* [SOURCE DATA]
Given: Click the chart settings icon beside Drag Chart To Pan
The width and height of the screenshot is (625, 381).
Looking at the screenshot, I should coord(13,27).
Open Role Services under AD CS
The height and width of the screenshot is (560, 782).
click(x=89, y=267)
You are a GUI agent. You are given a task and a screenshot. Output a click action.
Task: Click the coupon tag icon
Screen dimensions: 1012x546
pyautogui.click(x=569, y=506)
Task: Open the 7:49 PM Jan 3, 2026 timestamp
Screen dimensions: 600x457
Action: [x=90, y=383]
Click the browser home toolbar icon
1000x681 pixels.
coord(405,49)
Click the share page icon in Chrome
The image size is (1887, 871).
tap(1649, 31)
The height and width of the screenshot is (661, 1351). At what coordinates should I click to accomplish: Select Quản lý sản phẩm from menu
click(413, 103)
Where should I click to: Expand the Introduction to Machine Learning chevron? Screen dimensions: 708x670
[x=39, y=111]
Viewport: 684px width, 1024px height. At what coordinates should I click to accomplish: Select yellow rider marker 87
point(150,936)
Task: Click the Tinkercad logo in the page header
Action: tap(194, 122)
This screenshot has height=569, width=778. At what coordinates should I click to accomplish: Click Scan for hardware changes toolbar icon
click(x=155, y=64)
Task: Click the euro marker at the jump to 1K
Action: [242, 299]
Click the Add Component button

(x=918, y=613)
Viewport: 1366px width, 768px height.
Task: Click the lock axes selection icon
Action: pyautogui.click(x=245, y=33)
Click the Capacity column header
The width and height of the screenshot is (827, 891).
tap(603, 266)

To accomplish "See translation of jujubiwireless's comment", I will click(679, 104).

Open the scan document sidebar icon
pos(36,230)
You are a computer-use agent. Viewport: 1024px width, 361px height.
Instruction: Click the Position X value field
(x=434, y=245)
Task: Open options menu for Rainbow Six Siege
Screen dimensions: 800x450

* [TASK] A line belongs in the answer if it contains the word "agent"; please copy each such line from the material.

* [SOLUTION]
You are a GUI agent. You are given a task and a screenshot. Output a click action.
You are a computer-use agent. Viewport: 1024px width, 361px height.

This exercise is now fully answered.